Despite IMMAs having been on the world map only since 2017, their buy-in by a diverse array of stakeholders has been encouraging. Up to early 2020, the Task Force has received 78 requests for IMMA shapefiles and metadata. Although such requests are not proof of use per se, they are an indicator of potential conservation action. Requestors were 35% from university or academia, 22% from non-governmental organisations, 20% from industry or business, 18% from government, and 5% from inter-governmental organisations. Furthermore, although 26% of requests were for research, 18% for commercial, and 15% for educational purposes, most of them (41%) had a declared explicitly for conservation purpose.  Of course, the other purposes, including education, research and commercial may also have some conservation benefit.

Q. How can IMMAs be used to inform the description of EBSAs under the CBD?

A. It envisaged that IMMAs will support the  CBD EBSA process as it will continue in the future by contributing peer-reviewed spatial information relevant to the identification of EBSAs.

Q. Can IMMAs become KBAs (IUCN’s Key Biodiversity Areas)?

A. Yes.
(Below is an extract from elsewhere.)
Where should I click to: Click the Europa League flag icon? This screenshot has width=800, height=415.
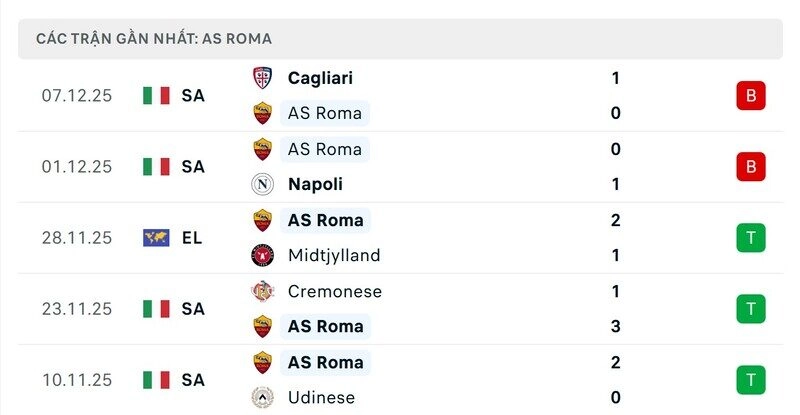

IMMAs that can be identified on the basis of quantitative criteria (thresholds) consistent with  KBAs’ criteria can also become KBAs and go to accrue IUCN’s KBA repository.

Q. Can IMMAs be used to inform bycatch management?

A. Yes. IMMAs can show areas where certain marine mammal species are found and this can be compared to data showing the location and extent of bycatch.

Q. How can IMMAs inform fisheries management?

A. IMMAs can show areas where certain marine mammal species are found and this can be compared to data showing the location and extent of fishing operations, including catch data.

Q. Should IMMAs become no-take zones for fisheries?

A. No, not necessarily, but in some cases IMMAs may help to provide further evidence of areas that would benefit from no-take. It would be necessary to look not only at IMMAs but at other data sets to make a no-take zone proposal.

Q. What is the ultimate goal for IMMAs over the next decade? In ideal world, how do you see them developing and functioning in global marine conservation?

A. We hope that IMMAs, through the regional workshop process, will be able to serve as tools for conservation and monitoring. This will happen through the existing channels of CBD EBSAs, IUCN KBAs, as well as various national and international (high seas) MPA processes. IMMAs will be valuable for marine spatial planning (MSP) which many countries have signed up to. IMMAs will also be valuable for monitoring the health of marine mammal populations in the face of ocean acidification, overfishing and climate change. We hope that national agencies will use the tool not only for the conservation of marine mammal species, but for the habitats for which they serve as umbrella species. Thus IMMAs will be essential tools to help conserve biodiversity. With the UN deliberations on the high seas over the next few years, we hope that IMMAs will be able to step into a much wider role throughout the world ocean.